## Exercise objective
In the listing below, find the line containing "The image size is (1205, 677)." and the line containing "Add this page". Repeat exactly those two lines and every line between them.

## Material supplied
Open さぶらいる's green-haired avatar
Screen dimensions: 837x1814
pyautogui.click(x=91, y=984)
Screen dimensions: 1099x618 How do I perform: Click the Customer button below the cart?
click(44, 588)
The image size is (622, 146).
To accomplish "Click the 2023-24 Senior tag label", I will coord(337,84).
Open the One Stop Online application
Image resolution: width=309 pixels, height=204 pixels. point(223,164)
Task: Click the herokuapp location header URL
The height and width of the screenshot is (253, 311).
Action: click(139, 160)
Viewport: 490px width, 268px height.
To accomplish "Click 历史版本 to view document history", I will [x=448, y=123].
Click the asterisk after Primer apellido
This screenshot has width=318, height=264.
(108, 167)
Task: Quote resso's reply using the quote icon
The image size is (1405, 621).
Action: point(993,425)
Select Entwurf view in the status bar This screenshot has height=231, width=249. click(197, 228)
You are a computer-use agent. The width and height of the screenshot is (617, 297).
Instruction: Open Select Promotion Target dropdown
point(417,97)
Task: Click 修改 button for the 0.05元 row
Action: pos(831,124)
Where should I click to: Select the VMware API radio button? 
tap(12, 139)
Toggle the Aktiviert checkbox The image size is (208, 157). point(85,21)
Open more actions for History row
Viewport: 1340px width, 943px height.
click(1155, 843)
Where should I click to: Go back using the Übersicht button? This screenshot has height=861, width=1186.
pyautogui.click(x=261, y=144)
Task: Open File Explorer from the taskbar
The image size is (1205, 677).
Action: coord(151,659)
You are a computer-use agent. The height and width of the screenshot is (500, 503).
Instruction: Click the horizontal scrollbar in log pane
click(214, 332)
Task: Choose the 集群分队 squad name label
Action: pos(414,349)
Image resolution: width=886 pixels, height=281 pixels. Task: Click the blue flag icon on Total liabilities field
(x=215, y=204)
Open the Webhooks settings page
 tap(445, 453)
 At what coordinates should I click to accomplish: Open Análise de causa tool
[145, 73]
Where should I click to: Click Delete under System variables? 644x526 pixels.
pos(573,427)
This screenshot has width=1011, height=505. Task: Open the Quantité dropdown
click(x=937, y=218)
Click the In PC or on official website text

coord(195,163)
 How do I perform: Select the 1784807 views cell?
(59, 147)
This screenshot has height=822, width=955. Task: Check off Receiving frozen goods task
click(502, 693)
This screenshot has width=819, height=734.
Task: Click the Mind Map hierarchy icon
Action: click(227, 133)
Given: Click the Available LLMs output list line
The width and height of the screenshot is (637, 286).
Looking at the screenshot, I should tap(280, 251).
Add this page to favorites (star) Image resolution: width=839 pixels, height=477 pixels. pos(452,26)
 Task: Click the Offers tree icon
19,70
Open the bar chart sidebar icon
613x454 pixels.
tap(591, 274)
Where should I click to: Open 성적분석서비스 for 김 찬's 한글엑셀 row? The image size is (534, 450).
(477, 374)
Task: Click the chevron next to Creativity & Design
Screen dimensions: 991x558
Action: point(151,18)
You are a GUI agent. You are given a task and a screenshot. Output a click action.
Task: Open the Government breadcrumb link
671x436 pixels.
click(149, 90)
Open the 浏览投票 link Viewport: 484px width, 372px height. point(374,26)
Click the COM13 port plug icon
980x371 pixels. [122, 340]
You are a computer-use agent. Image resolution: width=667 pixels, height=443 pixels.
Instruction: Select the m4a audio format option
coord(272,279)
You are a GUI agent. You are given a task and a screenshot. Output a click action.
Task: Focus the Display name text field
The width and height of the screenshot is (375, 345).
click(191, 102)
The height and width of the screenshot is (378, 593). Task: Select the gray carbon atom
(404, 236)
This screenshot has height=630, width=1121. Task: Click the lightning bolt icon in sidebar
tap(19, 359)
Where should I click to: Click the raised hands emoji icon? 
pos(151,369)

## Response
The image size is (1205, 677).
Action: coord(151,659)
You are a computer-use agent. The height and width of the screenshot is (500, 503).
Instruction: Click the horizontal scrollbar in log pane
click(214, 332)
Task: Choose the 集群分队 squad name label
Action: pos(414,349)
Image resolution: width=886 pixels, height=281 pixels. Task: Click the blue flag icon on Total liabilities field
(x=215, y=204)
Open the Webhooks settings page
 tap(445, 453)
 At what coordinates should I click to accomplish: Open Análise de causa tool
[145, 73]
Where should I click to: Click Delete under System variables? 644x526 pixels.
pos(573,427)
This screenshot has width=1011, height=505. Task: Open the Quantité dropdown
click(x=937, y=218)
Click the In PC or on official website text

coord(195,163)
 How do I perform: Select the 1784807 views cell?
(59, 147)
This screenshot has height=822, width=955. Task: Check off Receiving frozen goods task
click(502, 693)
This screenshot has width=819, height=734.
Task: Click the Mind Map hierarchy icon
Action: click(227, 133)
Given: Click the Available LLMs output list line
The width and height of the screenshot is (637, 286).
Looking at the screenshot, I should tap(280, 251).
Add this page to favorites (star) Image resolution: width=839 pixels, height=477 pixels. pos(452,26)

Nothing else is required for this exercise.